- **TASK PROMPT**: Every record below should be written out exactly; pictures stay out.

- **MATERIAL SHOWN**:

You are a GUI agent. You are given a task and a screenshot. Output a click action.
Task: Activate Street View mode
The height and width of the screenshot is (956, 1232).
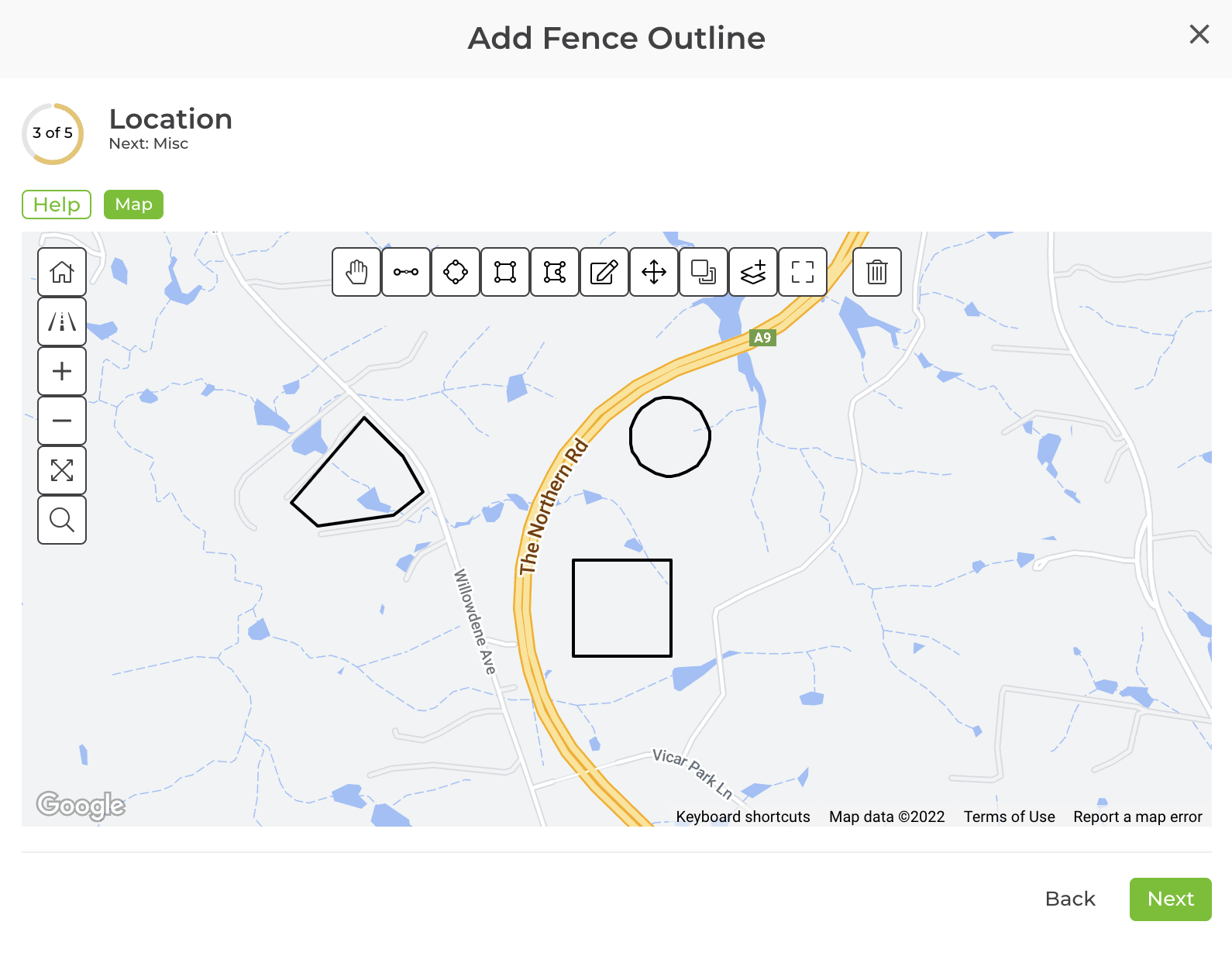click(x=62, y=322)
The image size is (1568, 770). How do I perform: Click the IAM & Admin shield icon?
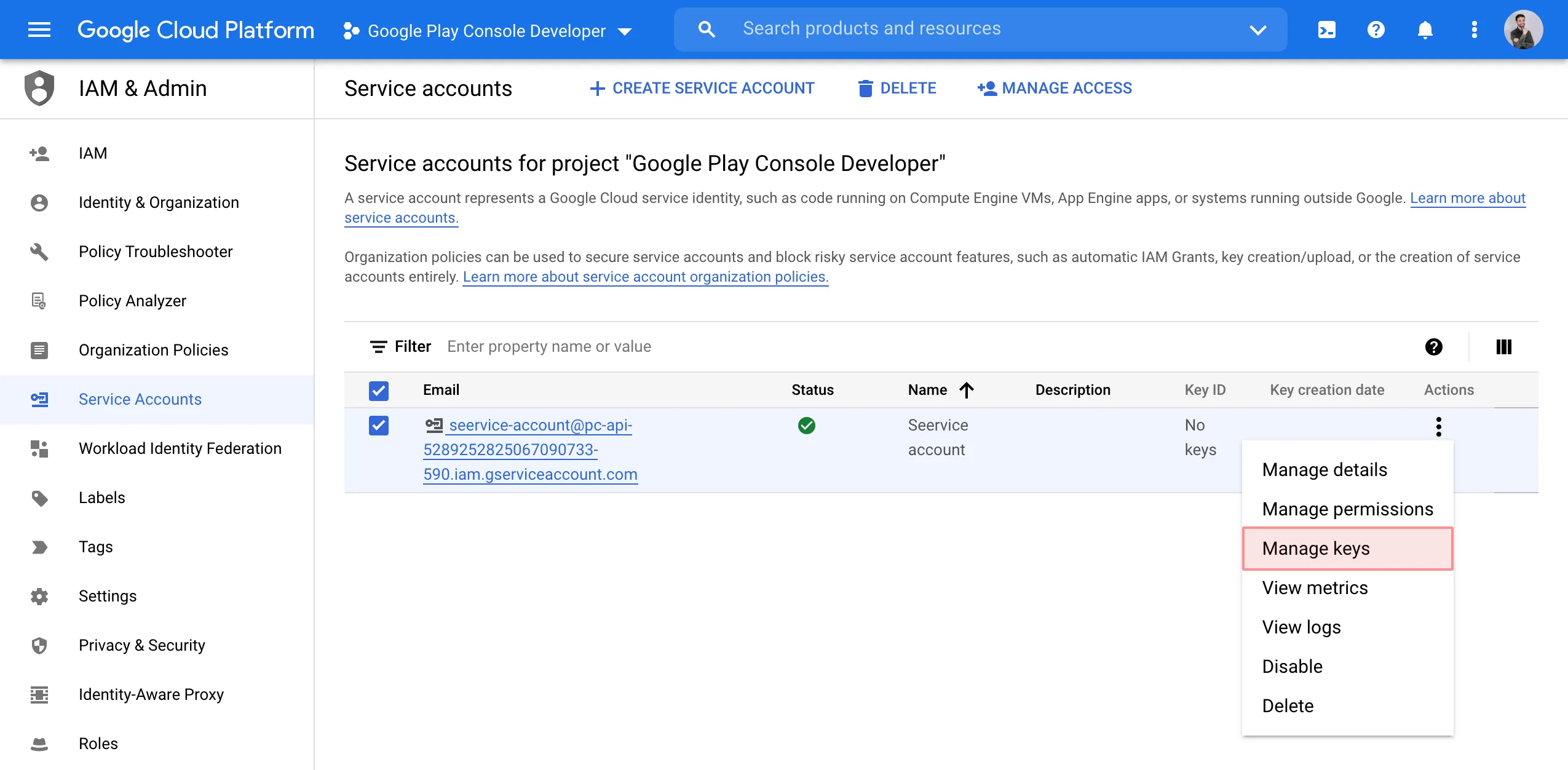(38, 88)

- **RESULT OF THE TASK**:
You are a GUI agent. You are given a task and a screenshot. Output a click action.
Task: Activate Street View mode
The height and width of the screenshot is (956, 1232).
click(x=62, y=322)
The image size is (1568, 770). How do I perform: Click the IAM & Admin shield icon?
(38, 88)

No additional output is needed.